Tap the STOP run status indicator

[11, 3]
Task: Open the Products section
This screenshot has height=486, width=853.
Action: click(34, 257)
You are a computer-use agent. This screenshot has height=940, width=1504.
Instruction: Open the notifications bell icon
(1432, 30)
-------------------------
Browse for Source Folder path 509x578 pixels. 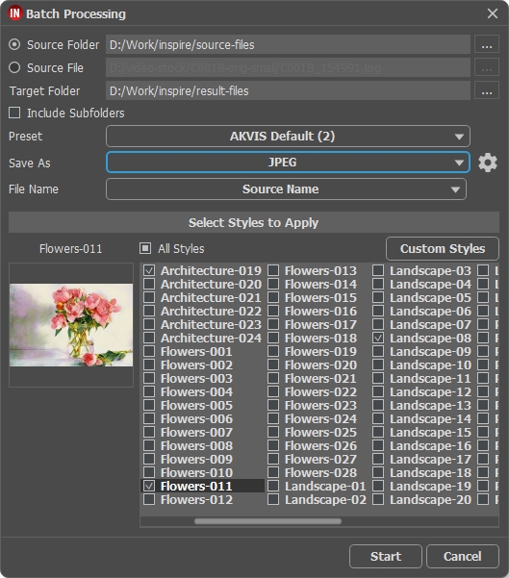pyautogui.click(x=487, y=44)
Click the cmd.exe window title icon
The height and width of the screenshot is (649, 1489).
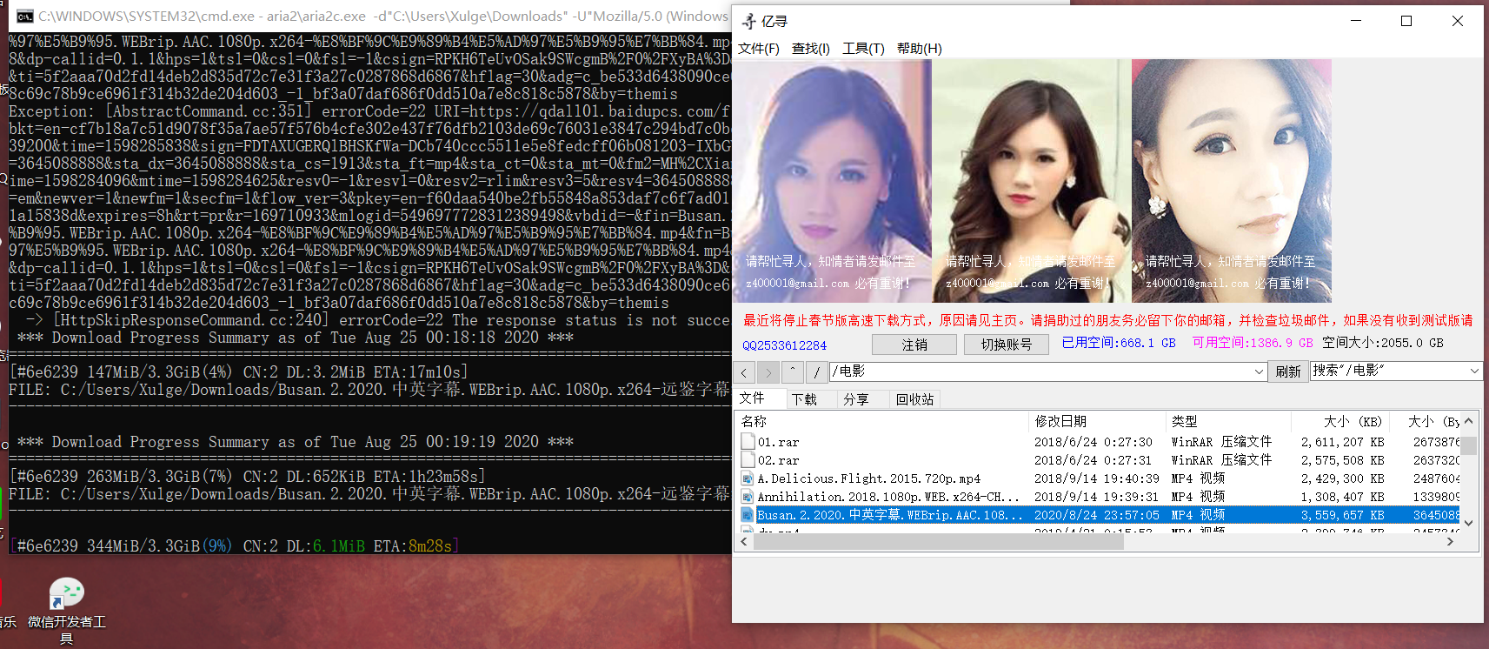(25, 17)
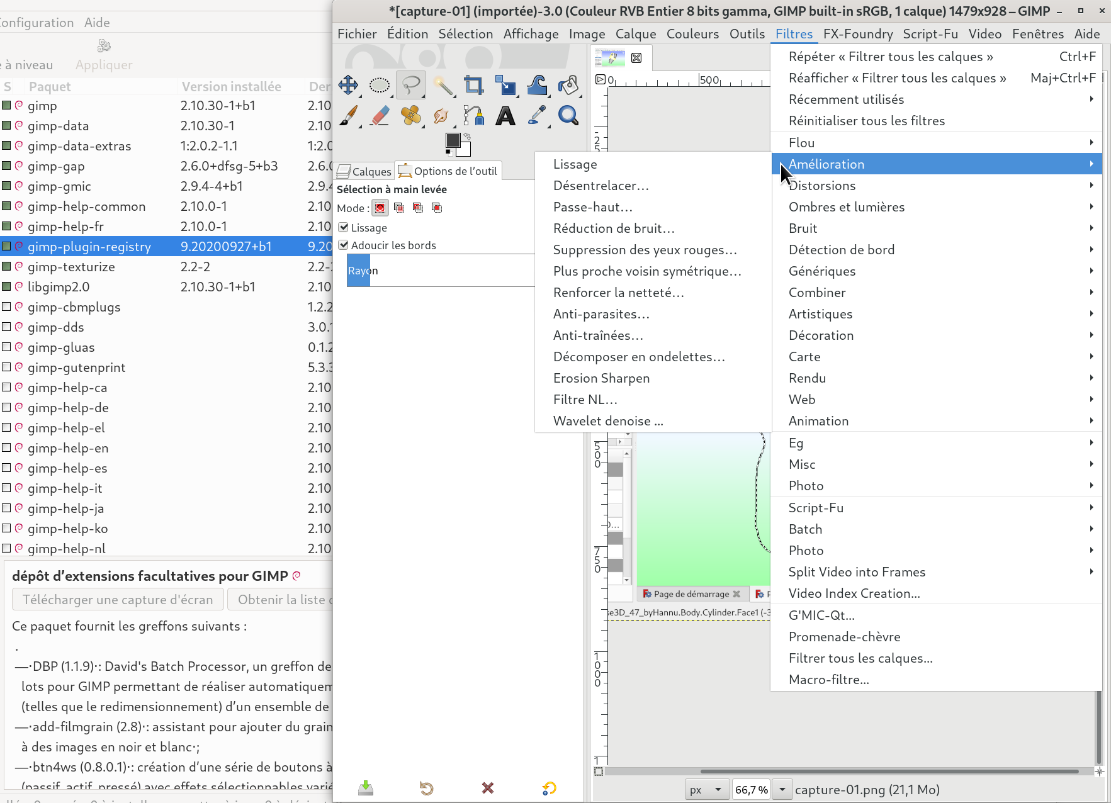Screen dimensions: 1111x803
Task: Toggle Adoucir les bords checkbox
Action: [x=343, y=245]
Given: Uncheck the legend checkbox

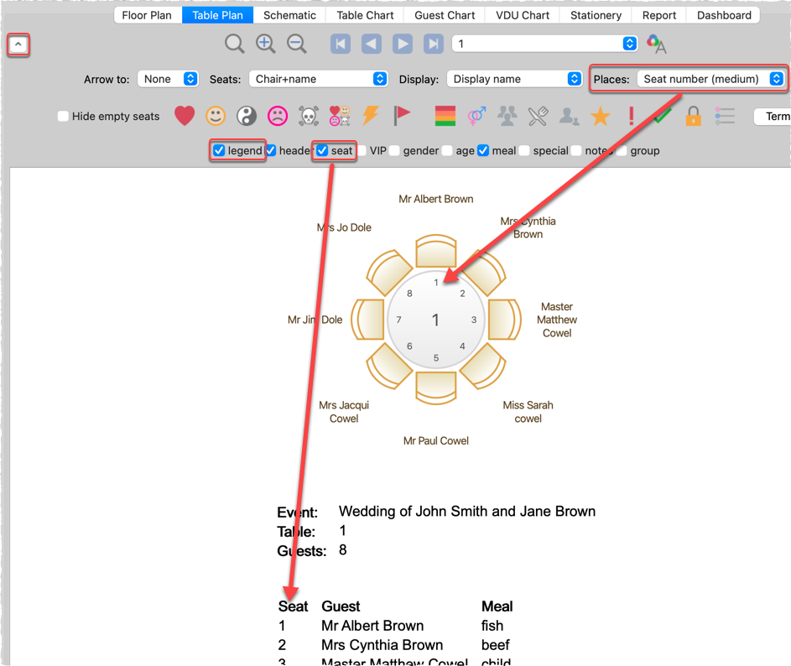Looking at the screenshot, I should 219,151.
-------------------------
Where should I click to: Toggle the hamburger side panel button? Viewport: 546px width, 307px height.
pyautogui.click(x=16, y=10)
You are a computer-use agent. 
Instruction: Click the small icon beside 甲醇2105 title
-------------------------
- _Short exercise_: Count the lines above that contain the string "height", and reply with the number alone.

- _Finished answer_: 4